Content mill. You use a low-cost content service that charges per word or per article. Turnaround is fast — maybe 2 weeks for 50 practices. Cost is low — maybe $5K–$15K. But the content is generic, undifferentiated, and often not even healthcare-specific. You'll end up with the same page across all 50 sites with city names swapped, which creates the duplicate content problem that kills local search visibility.
AI-accelerated production with human QA. This is the approach we built ScaleLocalContent around. Structured production systems generate locally differentiated content using per-location keyword research, provider-specific information, and content differentiation rules. Every batch runs through cross-site similarity QA before delivery. 50 practices in 5–7 business days at a fraction of agency cost.

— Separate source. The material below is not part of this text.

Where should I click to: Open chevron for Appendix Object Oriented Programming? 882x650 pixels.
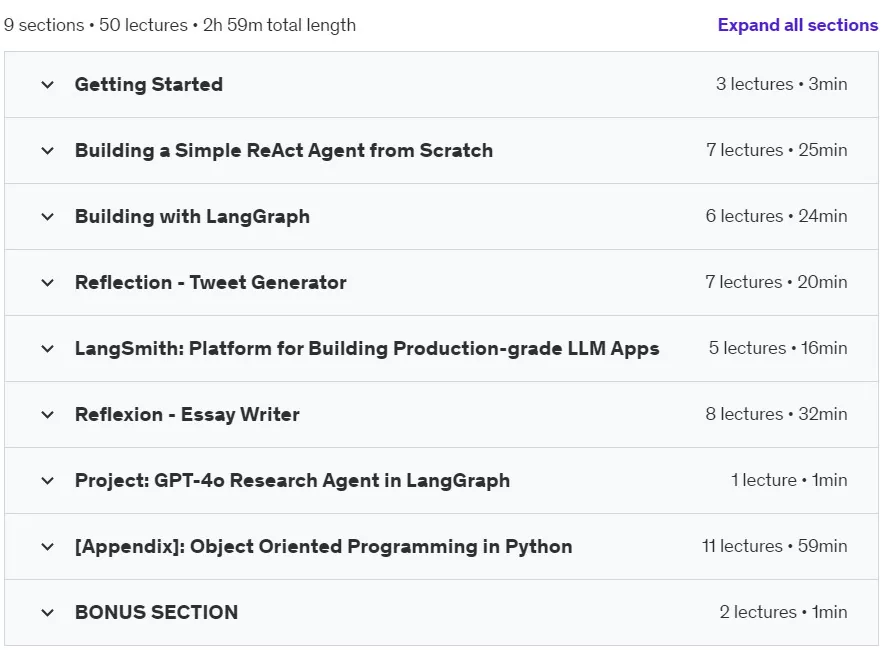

Content is only half the DSO website rollout. The other half is getting it published. This involves:
Template deployment. If you're migrating all practices to a unified CMS and template, the template needs to be built, tested, and deployed before content can be loaded. Mobile responsiveness, page speed, schema markup, and conversion elements (click-to-call, appointment booking) all need to be validated.
Content loading. Getting the content into the CMS for all 50 practices. This is a manual process unless you've built (or purchased) tooling to automate it. Factor in time for image sourcing, alt-text, internal linking, and meta tag implementation.

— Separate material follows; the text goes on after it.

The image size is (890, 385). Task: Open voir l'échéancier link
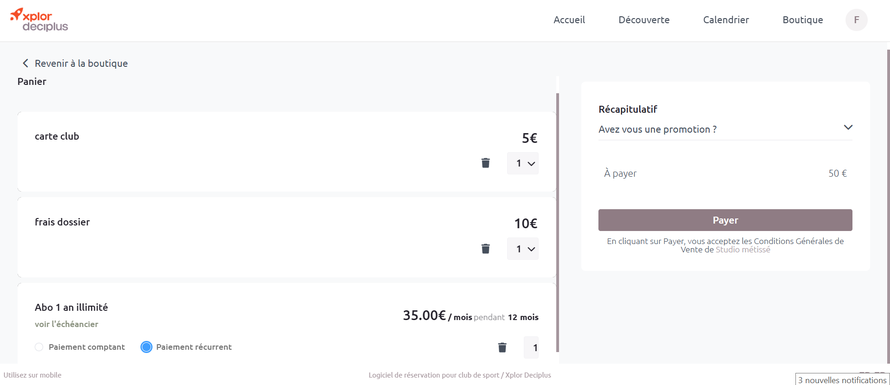66,324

301 redirect mapping. If any practice had an existing website with SEO equity, you need to map old URLs to new URLs with 301 redirects. Missing this step means losing whatever search rankings the practice had before acquisition — which is the opposite of what you want.
Google Business Profile updates. Every practice's GBP needs to point to the new website URL. This is often overlooked and left to practice managers, who don't do it. Centralize this task.
Indexing and validation. After go-live, submit new sitemaps to Google Search Console, verify indexing, and monitor for crawl errors. For large rollouts, Google may take several weeks to fully index all new pages.
A 50-practice DSO website rollout can be done in 6 weeks with the right systems and content production approach. It can also take 6 months if you rely on traditional methods and an understaffed internal team.
The difference isn't just about speed — it's about what happens during the gap. Every week a newly acquired practice operates without an optimized website is a week of lost patient acquisition. Multiply that across 50 practices, and the revenue impact of a delayed rollout is significant enough to justify investing in faster content production.
PE-backed DSOs are evaluated on growth metrics. The website rollout is a direct input to same-store growth at acquired practices. Treating it as a back-burner integration task is a strategic mistake that shows up in the numbers.